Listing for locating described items
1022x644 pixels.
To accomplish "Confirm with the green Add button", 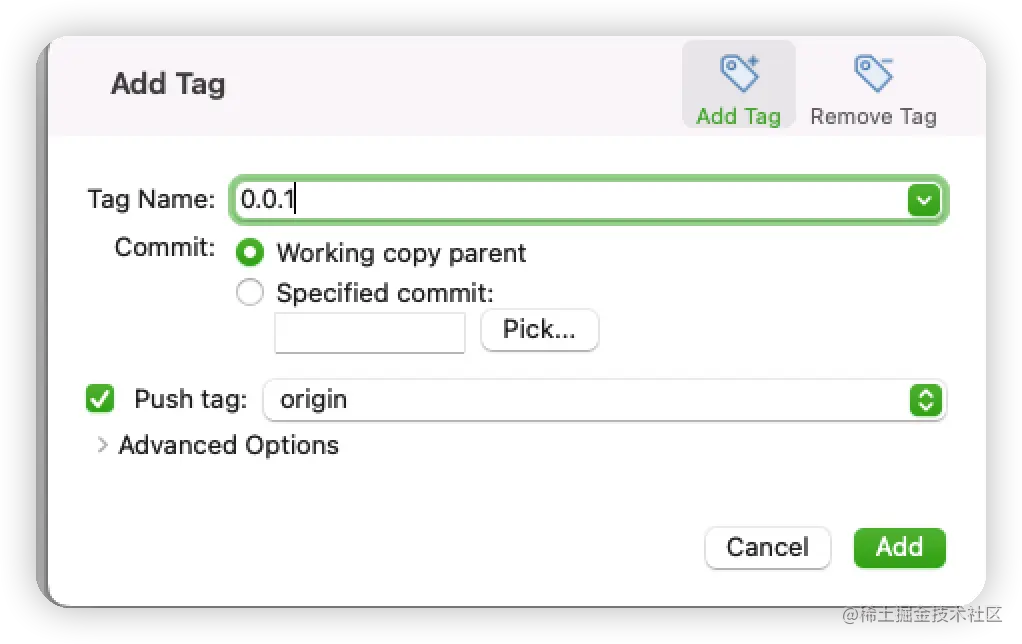I will click(899, 547).
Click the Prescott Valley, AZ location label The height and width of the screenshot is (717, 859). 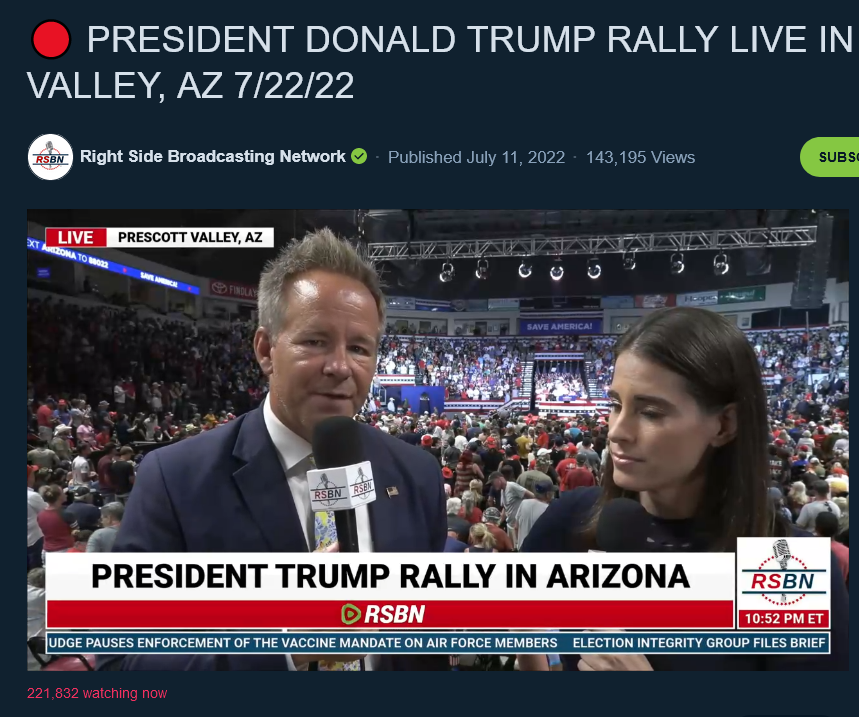[x=190, y=237]
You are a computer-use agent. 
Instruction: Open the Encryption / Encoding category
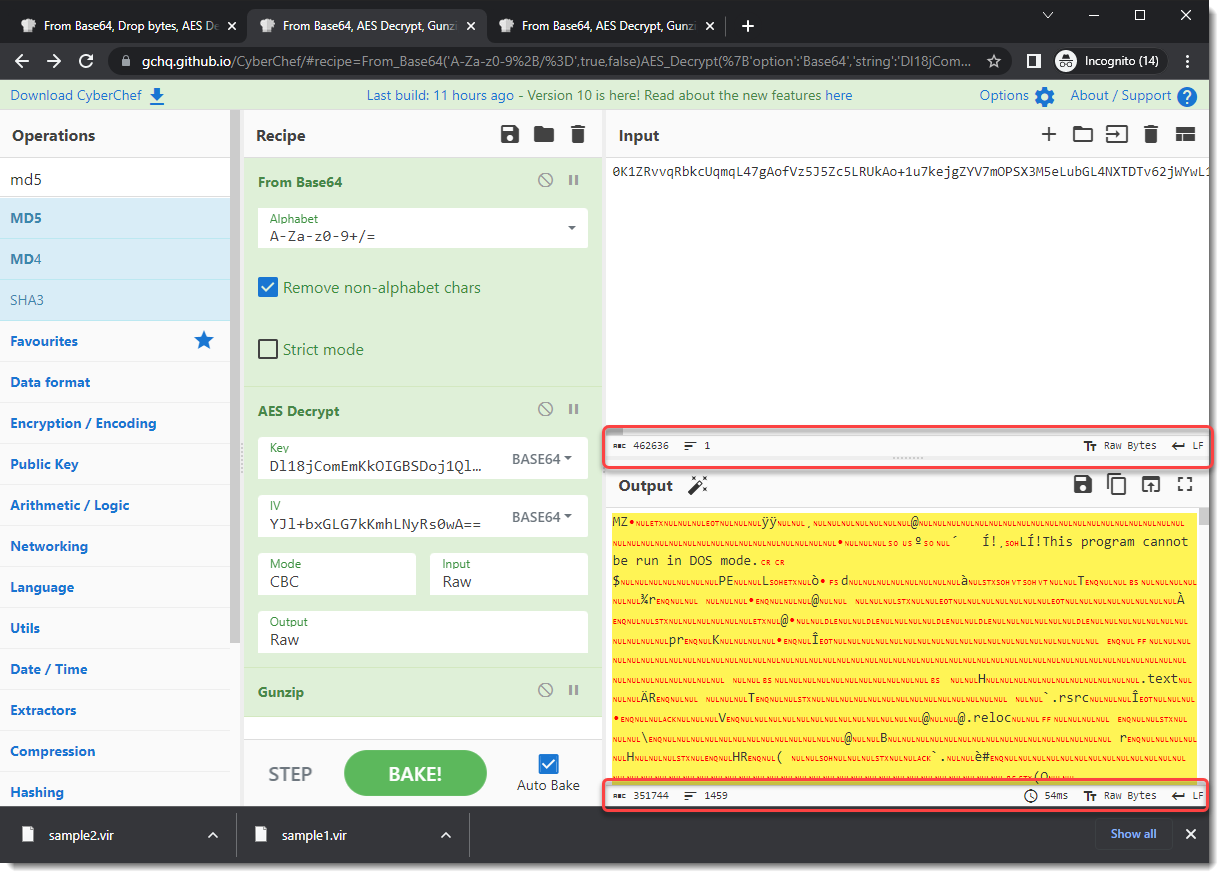pyautogui.click(x=83, y=423)
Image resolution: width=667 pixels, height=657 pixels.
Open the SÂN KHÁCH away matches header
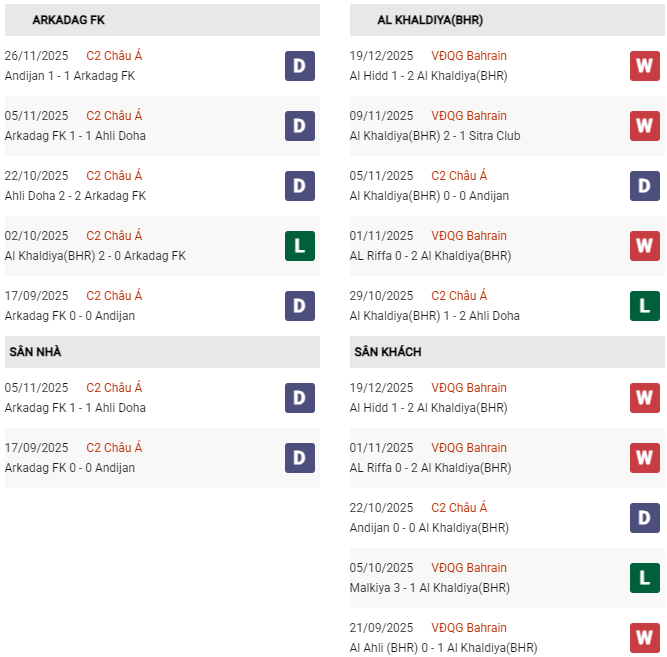[x=387, y=352]
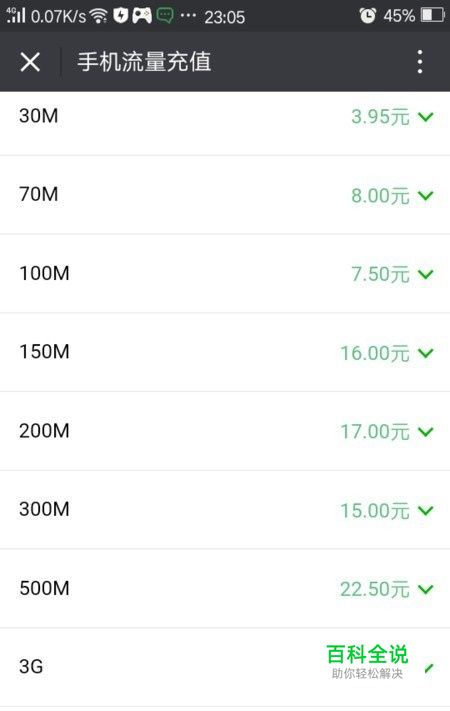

• _Given instruction_
Reproduce the lines of the listing above, from the line with "You are a computer-use agent." through the end of the listing. Omit the pictures.

• _Answer to this task_
You are a computer-use agent. 
Instruction: Open the Encryption / Encoding category
pyautogui.click(x=83, y=423)
Image resolution: width=667 pixels, height=657 pixels.
Open the SÂN KHÁCH away matches header
[x=387, y=352]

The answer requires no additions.